(Collected data)

* * *

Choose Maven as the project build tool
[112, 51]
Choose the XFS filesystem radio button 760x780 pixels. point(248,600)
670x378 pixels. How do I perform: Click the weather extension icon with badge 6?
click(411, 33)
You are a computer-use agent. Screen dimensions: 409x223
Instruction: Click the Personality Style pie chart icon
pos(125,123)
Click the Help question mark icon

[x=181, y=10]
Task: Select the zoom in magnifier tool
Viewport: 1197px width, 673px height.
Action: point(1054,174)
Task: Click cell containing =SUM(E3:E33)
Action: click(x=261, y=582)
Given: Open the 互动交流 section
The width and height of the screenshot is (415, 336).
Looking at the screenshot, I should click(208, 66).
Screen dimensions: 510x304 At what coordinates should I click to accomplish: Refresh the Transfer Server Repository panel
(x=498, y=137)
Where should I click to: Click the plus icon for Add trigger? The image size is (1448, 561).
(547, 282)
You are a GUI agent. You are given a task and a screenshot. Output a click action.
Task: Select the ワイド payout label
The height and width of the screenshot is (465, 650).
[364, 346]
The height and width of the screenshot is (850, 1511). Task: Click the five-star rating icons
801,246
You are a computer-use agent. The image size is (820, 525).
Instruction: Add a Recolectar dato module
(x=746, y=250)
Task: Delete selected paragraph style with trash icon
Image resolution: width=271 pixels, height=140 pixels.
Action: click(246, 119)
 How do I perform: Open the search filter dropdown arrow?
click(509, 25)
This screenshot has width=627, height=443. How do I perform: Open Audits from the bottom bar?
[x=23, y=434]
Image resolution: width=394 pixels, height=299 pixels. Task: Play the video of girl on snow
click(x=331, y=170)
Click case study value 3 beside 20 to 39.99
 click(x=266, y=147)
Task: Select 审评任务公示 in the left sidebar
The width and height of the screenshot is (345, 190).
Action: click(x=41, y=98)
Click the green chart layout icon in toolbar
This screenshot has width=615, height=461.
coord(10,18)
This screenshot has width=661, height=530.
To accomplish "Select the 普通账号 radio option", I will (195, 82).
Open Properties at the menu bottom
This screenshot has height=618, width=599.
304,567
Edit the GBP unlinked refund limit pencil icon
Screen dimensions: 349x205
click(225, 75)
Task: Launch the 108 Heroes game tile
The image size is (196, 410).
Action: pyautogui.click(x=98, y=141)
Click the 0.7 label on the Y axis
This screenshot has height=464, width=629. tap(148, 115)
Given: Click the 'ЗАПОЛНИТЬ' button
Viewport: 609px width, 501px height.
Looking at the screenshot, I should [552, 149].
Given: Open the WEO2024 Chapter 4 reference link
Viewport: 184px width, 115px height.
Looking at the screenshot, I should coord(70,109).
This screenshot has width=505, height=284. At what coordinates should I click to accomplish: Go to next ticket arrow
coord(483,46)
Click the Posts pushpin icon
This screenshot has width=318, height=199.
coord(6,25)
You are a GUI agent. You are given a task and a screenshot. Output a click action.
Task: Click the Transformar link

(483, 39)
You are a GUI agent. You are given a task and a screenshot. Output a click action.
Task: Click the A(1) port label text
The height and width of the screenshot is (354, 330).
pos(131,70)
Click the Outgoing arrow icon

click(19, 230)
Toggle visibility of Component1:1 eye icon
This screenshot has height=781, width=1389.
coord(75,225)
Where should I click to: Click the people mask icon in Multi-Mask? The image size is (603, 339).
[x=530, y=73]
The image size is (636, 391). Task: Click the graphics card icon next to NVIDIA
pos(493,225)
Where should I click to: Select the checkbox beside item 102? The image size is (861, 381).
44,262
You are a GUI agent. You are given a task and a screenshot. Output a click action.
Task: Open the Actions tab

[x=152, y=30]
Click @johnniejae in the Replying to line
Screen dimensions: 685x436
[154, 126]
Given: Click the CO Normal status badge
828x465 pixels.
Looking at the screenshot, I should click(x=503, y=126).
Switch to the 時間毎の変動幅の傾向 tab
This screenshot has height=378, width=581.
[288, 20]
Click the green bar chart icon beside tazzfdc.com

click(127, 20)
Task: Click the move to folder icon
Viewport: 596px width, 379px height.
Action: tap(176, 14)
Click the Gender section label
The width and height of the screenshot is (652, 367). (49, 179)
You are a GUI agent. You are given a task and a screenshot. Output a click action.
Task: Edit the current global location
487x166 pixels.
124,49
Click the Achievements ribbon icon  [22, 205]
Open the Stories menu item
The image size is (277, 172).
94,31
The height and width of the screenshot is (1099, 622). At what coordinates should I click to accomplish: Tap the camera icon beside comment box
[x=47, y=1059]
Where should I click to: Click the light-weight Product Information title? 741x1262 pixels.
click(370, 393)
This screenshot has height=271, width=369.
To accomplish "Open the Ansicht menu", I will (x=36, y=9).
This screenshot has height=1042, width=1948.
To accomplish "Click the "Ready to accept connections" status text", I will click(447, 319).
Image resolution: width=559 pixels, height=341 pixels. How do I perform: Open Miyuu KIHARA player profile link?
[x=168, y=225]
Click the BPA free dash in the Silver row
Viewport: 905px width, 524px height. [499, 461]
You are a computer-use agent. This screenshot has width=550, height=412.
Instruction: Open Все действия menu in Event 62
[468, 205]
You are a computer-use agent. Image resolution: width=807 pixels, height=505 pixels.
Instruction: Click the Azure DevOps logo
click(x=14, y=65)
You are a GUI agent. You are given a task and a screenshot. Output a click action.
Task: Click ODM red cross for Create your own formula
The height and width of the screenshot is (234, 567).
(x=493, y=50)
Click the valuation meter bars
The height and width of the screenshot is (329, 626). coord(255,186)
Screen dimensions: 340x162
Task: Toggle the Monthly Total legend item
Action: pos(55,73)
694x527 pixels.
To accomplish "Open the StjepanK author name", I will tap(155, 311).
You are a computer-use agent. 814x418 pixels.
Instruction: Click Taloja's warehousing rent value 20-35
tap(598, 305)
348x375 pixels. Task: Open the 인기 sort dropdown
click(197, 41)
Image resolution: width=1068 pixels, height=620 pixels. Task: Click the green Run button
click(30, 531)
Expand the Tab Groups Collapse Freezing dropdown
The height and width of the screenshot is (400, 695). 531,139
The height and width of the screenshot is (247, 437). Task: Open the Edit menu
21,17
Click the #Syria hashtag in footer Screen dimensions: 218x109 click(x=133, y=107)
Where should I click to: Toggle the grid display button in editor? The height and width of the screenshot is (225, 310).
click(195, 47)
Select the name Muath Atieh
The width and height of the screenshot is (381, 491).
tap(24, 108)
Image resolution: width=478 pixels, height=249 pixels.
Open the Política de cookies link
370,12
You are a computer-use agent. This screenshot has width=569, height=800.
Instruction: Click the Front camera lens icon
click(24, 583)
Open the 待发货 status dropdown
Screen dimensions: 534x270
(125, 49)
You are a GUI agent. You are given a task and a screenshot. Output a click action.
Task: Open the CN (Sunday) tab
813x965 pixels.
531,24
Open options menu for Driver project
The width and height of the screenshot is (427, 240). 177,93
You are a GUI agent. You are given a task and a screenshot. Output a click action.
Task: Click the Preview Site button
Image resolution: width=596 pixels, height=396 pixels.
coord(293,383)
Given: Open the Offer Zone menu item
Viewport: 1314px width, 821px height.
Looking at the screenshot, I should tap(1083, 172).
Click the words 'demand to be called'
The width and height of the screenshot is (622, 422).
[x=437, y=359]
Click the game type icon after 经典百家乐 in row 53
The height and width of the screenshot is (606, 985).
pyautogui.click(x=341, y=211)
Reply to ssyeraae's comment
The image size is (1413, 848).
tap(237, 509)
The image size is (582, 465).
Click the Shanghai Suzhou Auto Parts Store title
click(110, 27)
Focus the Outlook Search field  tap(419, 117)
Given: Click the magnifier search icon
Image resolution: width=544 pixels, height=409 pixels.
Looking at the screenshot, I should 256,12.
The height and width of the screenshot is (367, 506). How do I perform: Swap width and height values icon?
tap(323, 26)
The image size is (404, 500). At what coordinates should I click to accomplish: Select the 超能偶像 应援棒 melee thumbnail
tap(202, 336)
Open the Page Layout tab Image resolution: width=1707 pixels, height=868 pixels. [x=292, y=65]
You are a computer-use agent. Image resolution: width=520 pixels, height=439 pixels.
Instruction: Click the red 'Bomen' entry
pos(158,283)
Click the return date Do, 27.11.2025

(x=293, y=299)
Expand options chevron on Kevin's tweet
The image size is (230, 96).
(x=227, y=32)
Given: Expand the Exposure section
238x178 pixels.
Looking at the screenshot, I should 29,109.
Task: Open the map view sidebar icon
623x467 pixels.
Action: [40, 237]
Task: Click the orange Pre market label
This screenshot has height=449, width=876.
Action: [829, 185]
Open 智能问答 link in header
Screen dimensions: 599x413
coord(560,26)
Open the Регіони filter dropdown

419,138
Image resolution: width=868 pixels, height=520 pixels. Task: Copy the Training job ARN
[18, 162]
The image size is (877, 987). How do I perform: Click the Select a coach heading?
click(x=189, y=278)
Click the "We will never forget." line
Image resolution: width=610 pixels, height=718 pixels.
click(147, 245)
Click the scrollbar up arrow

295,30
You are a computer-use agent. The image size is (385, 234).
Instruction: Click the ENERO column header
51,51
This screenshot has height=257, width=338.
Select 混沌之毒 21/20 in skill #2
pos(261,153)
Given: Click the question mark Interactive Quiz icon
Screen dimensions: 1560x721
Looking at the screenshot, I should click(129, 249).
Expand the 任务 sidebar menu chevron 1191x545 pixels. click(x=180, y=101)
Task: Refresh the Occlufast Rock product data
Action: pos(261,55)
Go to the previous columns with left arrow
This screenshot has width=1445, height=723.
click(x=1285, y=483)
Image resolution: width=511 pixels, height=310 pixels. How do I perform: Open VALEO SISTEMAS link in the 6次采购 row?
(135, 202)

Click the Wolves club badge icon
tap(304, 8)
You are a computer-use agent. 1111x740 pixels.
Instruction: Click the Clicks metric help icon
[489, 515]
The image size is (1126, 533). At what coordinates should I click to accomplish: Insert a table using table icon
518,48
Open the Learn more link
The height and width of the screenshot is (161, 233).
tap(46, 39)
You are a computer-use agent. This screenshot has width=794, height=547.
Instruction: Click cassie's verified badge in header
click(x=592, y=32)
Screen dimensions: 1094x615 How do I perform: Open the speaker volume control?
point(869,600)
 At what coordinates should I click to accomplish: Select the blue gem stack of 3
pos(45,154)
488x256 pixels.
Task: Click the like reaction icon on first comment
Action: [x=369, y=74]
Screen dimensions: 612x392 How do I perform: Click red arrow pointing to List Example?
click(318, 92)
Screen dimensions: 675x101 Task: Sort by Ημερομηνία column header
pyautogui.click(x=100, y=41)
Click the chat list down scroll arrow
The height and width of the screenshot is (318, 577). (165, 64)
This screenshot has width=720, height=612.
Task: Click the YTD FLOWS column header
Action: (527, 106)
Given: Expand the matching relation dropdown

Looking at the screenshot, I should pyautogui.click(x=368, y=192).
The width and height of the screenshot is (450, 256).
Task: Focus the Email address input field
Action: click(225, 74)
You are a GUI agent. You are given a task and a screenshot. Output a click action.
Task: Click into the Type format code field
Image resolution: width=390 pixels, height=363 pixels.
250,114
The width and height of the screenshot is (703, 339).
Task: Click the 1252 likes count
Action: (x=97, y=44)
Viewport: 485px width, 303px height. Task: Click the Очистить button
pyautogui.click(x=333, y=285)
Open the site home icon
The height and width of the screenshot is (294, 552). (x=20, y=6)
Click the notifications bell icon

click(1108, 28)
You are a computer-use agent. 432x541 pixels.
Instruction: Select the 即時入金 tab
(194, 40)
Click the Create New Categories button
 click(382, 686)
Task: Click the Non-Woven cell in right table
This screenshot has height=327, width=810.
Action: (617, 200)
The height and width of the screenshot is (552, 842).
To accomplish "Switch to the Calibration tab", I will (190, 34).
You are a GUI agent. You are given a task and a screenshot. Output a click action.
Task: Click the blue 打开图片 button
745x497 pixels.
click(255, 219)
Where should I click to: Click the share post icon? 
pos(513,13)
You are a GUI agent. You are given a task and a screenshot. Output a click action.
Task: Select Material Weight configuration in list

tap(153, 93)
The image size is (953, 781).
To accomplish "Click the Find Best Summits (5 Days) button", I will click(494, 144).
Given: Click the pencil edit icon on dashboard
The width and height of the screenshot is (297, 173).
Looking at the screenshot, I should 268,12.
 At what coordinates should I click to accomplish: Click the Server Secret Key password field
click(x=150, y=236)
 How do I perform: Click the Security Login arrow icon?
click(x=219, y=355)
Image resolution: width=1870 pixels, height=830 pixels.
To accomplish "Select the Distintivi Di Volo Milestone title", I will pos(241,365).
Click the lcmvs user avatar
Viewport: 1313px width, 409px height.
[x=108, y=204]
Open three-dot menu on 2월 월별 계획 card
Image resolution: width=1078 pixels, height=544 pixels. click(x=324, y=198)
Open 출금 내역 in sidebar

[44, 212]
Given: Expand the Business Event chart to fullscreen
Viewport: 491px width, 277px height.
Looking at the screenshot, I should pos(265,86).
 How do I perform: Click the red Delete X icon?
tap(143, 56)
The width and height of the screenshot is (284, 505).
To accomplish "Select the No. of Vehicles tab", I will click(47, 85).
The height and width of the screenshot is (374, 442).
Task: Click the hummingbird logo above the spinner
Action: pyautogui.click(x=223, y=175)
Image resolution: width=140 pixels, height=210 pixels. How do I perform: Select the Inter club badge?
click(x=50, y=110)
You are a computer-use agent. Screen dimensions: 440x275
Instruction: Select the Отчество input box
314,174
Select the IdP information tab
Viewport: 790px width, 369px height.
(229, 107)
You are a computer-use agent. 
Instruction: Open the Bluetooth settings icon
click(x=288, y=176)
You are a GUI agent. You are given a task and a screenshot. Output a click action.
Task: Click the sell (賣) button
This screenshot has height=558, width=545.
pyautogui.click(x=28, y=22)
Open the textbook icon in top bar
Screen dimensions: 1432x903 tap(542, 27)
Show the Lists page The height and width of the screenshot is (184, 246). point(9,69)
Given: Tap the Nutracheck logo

* * *

### Directions
Copy out, from the data above, every line holding the word "left".

### Your response
Task: Select 审评任务公示 in the left sidebar
Go to the previous columns with left arrow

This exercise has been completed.